### SUPPLIED MATERIAL
________________

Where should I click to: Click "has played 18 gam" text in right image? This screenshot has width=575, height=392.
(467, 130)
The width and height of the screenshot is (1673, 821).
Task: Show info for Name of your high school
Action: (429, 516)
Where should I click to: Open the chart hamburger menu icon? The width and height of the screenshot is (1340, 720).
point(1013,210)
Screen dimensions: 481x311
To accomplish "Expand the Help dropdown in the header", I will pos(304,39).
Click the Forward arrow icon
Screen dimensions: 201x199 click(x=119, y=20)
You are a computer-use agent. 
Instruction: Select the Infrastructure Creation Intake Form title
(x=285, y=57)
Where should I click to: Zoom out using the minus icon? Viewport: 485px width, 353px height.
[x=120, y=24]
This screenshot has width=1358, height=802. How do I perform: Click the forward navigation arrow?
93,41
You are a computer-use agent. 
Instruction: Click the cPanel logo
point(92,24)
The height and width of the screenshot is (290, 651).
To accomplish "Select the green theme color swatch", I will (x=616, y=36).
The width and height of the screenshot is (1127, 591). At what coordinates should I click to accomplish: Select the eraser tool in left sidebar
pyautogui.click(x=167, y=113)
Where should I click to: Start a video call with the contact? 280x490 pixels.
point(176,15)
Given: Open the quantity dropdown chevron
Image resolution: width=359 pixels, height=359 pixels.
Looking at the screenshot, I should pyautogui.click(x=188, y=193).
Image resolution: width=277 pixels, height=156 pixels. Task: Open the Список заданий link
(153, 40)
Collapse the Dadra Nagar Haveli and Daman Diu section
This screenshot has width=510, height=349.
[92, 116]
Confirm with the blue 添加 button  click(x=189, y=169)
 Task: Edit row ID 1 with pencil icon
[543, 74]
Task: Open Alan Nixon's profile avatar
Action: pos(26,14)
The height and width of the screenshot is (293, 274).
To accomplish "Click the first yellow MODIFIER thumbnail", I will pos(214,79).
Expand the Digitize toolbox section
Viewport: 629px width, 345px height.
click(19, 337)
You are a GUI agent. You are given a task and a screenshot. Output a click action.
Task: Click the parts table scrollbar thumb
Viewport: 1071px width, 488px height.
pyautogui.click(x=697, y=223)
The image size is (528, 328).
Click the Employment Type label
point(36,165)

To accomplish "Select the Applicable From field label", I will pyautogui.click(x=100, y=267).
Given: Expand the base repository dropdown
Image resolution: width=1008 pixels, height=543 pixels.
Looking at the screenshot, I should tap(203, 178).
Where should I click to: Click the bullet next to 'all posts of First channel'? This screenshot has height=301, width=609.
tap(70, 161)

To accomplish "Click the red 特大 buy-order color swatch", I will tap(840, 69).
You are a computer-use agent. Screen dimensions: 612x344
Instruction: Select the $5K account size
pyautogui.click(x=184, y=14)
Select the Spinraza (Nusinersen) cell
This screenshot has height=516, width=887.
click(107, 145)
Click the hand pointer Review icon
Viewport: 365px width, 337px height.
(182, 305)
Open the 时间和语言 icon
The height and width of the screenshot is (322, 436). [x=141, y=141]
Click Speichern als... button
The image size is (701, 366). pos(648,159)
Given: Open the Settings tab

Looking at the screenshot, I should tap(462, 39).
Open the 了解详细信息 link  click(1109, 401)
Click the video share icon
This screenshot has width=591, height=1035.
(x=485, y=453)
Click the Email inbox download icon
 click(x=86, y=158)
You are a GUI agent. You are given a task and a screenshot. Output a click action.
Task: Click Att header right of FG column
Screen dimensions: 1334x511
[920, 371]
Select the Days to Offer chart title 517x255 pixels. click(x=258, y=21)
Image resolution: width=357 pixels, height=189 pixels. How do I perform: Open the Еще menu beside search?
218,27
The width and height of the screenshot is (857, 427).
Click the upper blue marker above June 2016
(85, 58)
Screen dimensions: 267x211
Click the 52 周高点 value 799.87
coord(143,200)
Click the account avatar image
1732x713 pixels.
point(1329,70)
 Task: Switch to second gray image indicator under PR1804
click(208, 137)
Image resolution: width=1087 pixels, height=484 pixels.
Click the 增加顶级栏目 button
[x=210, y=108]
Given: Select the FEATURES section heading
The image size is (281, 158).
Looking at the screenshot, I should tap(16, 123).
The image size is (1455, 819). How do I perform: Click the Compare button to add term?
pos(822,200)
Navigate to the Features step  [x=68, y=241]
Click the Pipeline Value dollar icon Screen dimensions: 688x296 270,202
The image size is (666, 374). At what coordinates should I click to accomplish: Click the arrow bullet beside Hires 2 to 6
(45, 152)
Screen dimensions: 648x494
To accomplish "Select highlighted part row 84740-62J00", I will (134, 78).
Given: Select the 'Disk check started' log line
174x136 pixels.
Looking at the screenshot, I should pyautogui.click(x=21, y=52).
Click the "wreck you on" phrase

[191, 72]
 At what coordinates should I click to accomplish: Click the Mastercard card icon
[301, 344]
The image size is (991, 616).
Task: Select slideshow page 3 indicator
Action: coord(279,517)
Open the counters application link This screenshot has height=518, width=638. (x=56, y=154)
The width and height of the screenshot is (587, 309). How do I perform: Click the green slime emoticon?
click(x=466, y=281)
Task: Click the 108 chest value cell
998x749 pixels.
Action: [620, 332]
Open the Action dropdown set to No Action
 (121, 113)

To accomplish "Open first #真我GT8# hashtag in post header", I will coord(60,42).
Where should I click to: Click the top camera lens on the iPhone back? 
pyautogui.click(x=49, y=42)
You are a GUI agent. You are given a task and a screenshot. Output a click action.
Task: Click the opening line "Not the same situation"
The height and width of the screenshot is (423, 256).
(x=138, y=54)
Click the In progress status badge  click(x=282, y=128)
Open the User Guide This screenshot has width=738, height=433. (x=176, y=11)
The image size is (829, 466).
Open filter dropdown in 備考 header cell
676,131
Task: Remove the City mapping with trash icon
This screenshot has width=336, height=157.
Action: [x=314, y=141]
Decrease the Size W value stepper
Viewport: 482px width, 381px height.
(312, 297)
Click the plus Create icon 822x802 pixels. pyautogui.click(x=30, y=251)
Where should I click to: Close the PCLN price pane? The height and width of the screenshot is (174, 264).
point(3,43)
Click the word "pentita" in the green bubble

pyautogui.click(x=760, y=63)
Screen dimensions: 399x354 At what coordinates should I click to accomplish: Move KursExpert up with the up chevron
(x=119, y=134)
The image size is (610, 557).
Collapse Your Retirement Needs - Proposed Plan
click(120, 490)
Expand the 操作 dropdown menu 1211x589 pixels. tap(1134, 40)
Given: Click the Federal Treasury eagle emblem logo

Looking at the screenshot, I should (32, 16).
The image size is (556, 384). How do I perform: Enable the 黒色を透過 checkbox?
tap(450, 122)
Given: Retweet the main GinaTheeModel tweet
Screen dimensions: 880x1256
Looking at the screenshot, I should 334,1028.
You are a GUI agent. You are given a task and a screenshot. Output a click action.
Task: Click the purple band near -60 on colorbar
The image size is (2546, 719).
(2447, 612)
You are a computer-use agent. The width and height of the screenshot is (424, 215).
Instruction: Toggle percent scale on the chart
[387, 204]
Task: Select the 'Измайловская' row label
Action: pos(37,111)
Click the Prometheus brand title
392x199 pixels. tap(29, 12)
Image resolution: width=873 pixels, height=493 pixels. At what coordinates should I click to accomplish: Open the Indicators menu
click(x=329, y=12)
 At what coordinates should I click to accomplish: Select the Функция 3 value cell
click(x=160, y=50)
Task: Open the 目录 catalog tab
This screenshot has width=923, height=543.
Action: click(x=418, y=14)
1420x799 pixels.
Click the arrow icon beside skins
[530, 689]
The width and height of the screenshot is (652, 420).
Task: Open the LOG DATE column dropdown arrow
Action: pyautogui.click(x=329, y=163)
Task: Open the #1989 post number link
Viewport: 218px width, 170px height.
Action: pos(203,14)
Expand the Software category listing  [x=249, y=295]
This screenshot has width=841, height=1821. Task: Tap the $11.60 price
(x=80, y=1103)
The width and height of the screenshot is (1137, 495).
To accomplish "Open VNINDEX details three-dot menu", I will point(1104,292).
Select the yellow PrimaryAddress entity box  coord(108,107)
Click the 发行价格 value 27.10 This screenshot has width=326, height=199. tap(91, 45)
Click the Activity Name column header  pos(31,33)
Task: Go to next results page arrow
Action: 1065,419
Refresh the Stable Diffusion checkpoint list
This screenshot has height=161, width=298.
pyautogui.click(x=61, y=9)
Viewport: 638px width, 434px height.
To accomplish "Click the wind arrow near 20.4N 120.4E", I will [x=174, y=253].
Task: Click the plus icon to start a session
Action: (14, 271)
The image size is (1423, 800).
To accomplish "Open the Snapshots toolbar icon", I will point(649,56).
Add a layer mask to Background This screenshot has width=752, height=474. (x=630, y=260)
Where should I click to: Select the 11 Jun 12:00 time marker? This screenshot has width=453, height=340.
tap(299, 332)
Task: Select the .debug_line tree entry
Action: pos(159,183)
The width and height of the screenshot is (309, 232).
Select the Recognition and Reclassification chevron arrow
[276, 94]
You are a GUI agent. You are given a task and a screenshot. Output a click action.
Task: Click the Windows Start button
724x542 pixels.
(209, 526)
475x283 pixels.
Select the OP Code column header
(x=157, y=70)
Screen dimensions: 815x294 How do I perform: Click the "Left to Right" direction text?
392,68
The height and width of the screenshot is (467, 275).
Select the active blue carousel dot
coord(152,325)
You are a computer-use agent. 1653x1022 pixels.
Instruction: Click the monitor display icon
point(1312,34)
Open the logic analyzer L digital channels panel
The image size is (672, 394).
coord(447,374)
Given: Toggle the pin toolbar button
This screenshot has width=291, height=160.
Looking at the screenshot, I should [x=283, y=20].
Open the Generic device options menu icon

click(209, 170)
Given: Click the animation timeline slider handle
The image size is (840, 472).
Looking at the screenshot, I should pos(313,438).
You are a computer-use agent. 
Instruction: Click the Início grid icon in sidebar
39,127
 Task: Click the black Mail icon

________________

### TRY IT
Among the entries above, the lines between the ones containing "Task: Open the 目录 catalog tab" and "The image size is (1423, 800).", inclusive, are to be transcribed exactly. No other line is to be given.

### OUTPUT FOR THIS EXERCISE
Task: Open the 目录 catalog tab
This screenshot has width=923, height=543.
Action: click(x=418, y=14)
1420x799 pixels.
Click the arrow icon beside skins
[530, 689]
The width and height of the screenshot is (652, 420).
Task: Open the LOG DATE column dropdown arrow
Action: pyautogui.click(x=329, y=163)
Task: Open the #1989 post number link
Viewport: 218px width, 170px height.
Action: pos(203,14)
Expand the Software category listing  [x=249, y=295]
This screenshot has width=841, height=1821. Task: Tap the $11.60 price
(x=80, y=1103)
The width and height of the screenshot is (1137, 495).
To accomplish "Open VNINDEX details three-dot menu", I will point(1104,292).
Select the yellow PrimaryAddress entity box  coord(108,107)
Click the 发行价格 value 27.10 This screenshot has width=326, height=199. tap(91, 45)
Click the Activity Name column header  pos(31,33)
Task: Go to next results page arrow
Action: 1065,419
Refresh the Stable Diffusion checkpoint list
This screenshot has height=161, width=298.
pyautogui.click(x=61, y=9)
Viewport: 638px width, 434px height.
To accomplish "Click the wind arrow near 20.4N 120.4E", I will [x=174, y=253].
Task: Click the plus icon to start a session
Action: (14, 271)
The image size is (1423, 800).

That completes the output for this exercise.